12/07/13 à 22:02 - Mise à jour à 22:02

Source: Le Vif

L'accident ferroviaire dans une gare près de Paris a fait six morts et 30 blessés dont huit graves, selon un bilan provisoire donné vendredi à minuit à la presse par le Premier ministre français Jean-Marc Ayrault, qui s'est rendu sur les lieux de la catastrophe.

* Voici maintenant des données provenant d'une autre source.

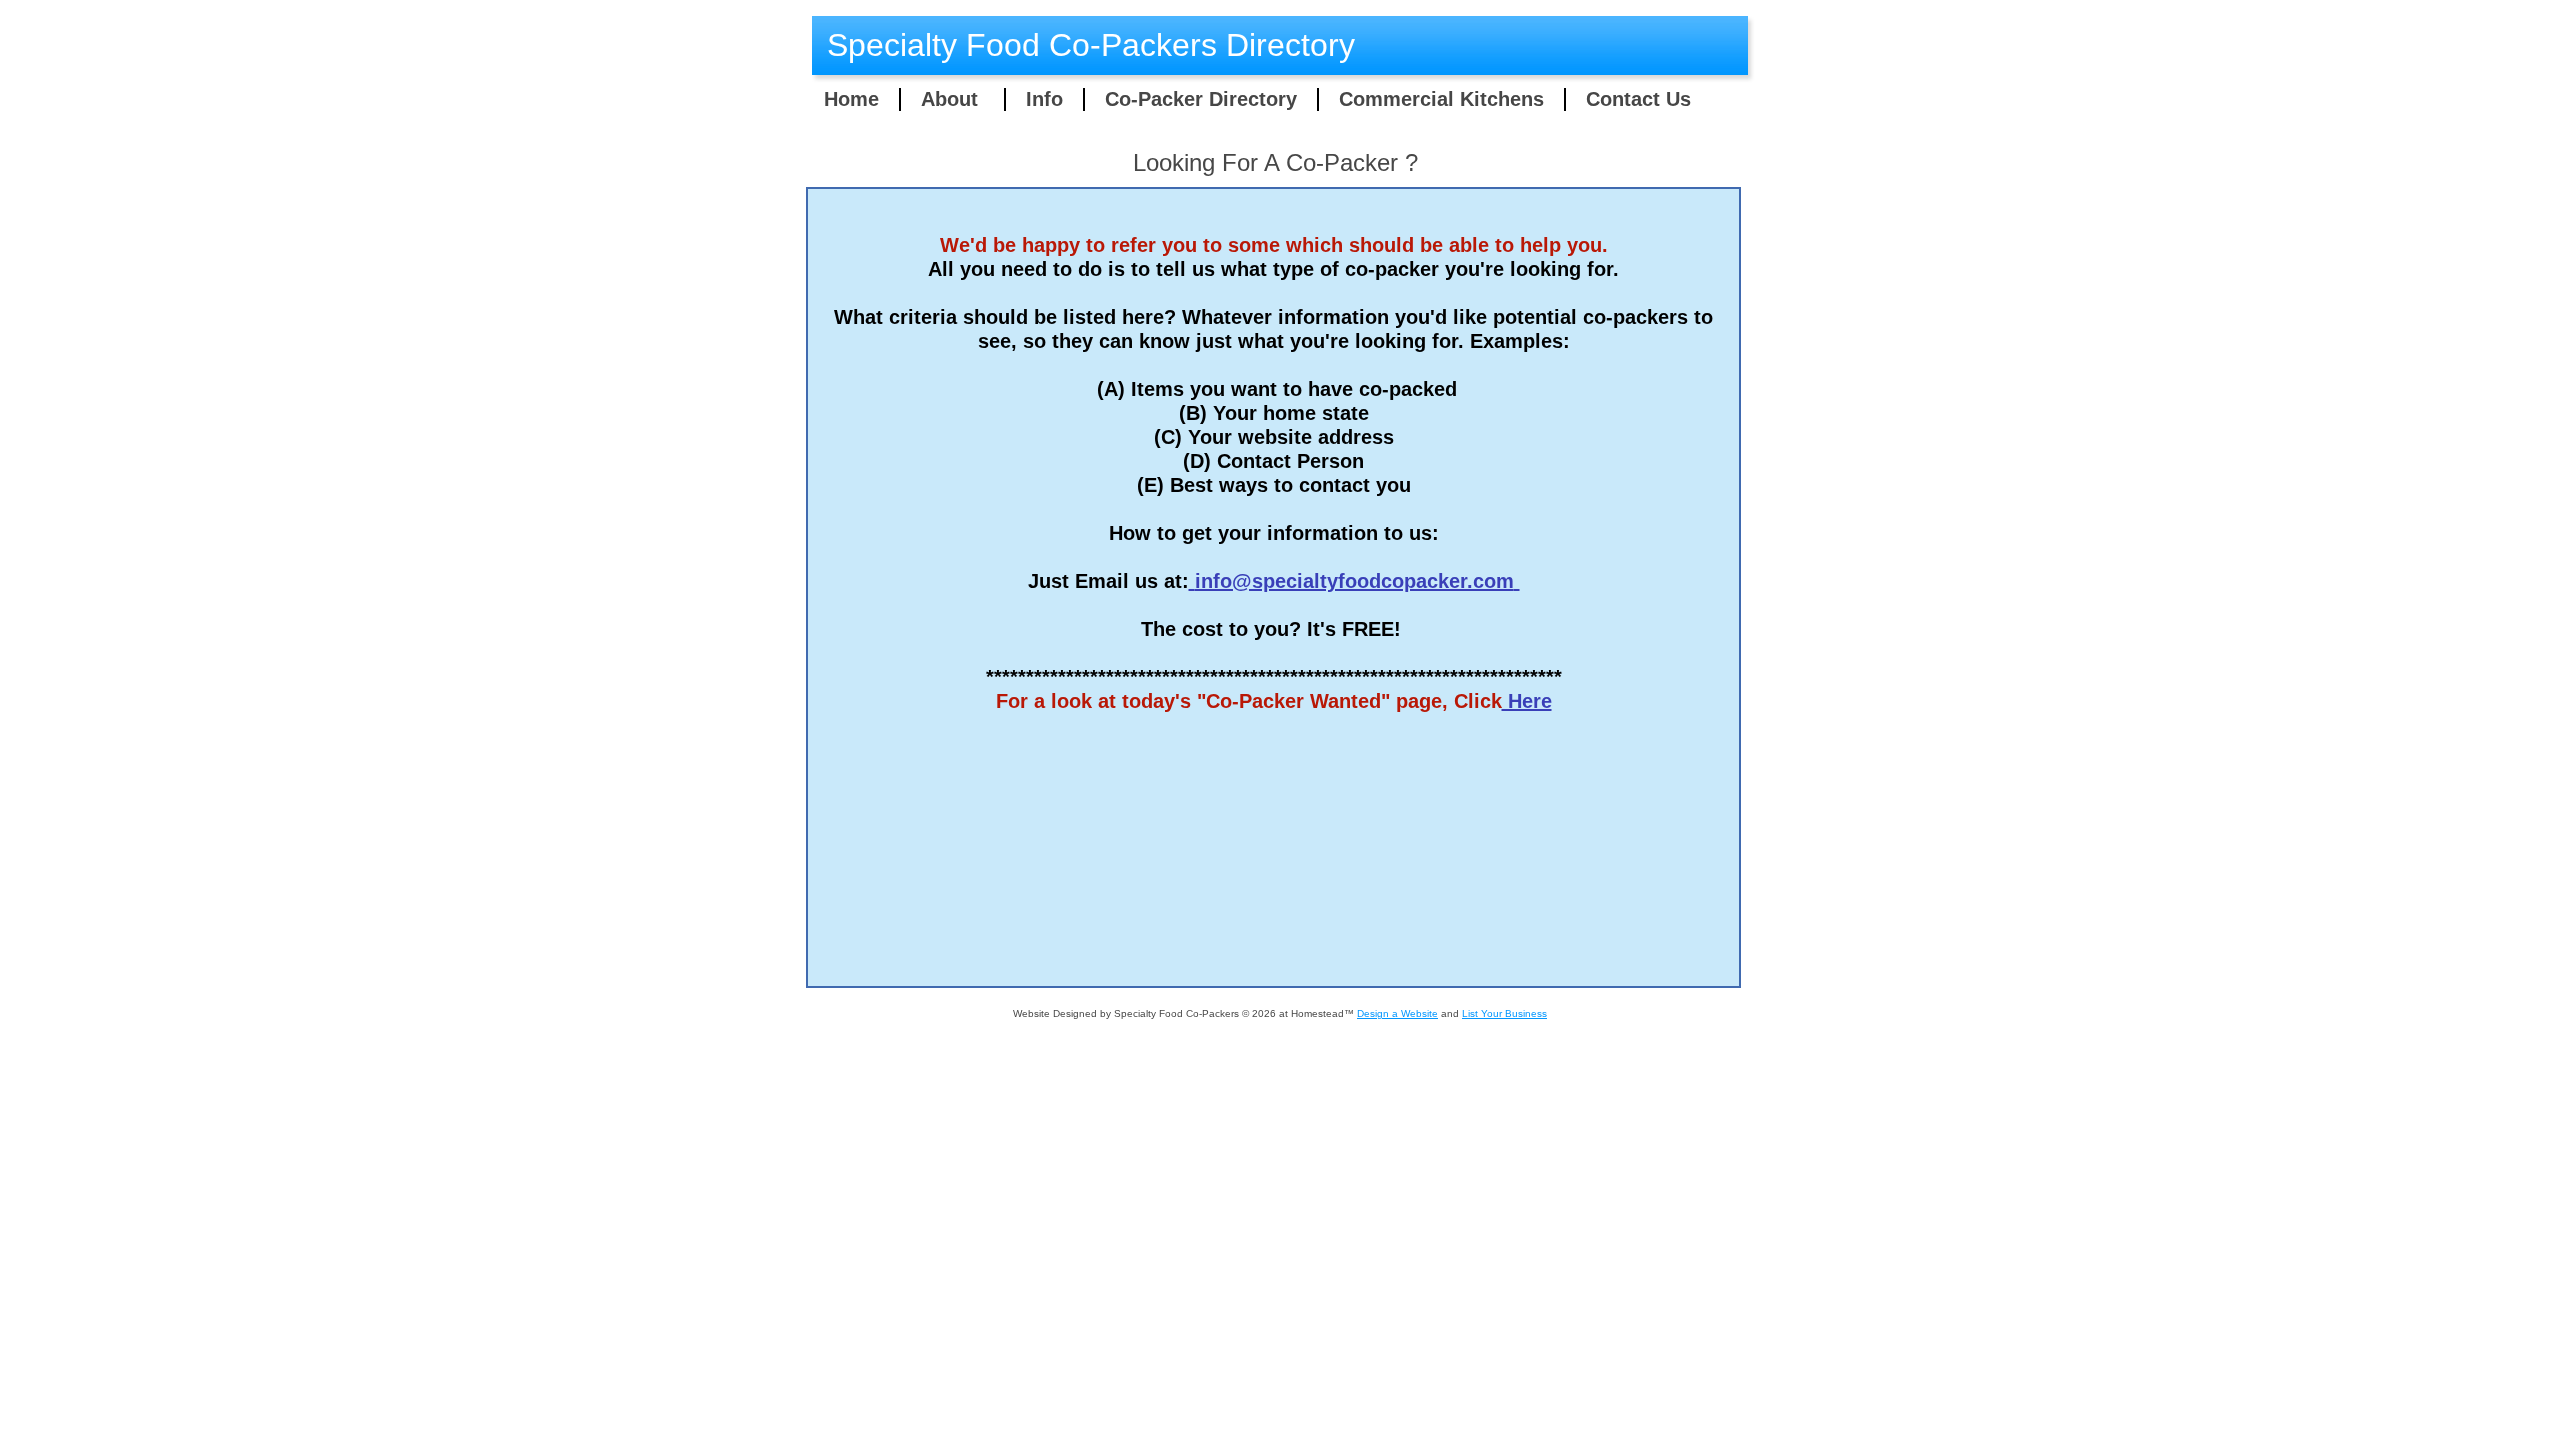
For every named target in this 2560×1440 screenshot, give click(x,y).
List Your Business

Déraillement de train en France : une pièce défaillante de l'aiguillage à l'origine du drame

© Image Globe

"Le bilan est actuellement de 6 morts, de 30 blessés dont 8 dans un état grave", a déclaré M. Ayrault, ajoutant qu'ils étaient "tous pris en charge dans les hôpitaux de la région parisienne". "Aujourd'hui, il est impossible de donner une information" sur les causes de cet accident, a-t-il dit à la presse, rappelant que trois enquêtes étaient en cours et que les autorités informeraient la population dans "la plus grande transparence".

Selon un responsable des secours aucun enfant ne se trouvait parmi les personnes décédées recensées en milieu de soirée. Les recherches d'éventuelles autres victimes se poursuivaient dans la nuit.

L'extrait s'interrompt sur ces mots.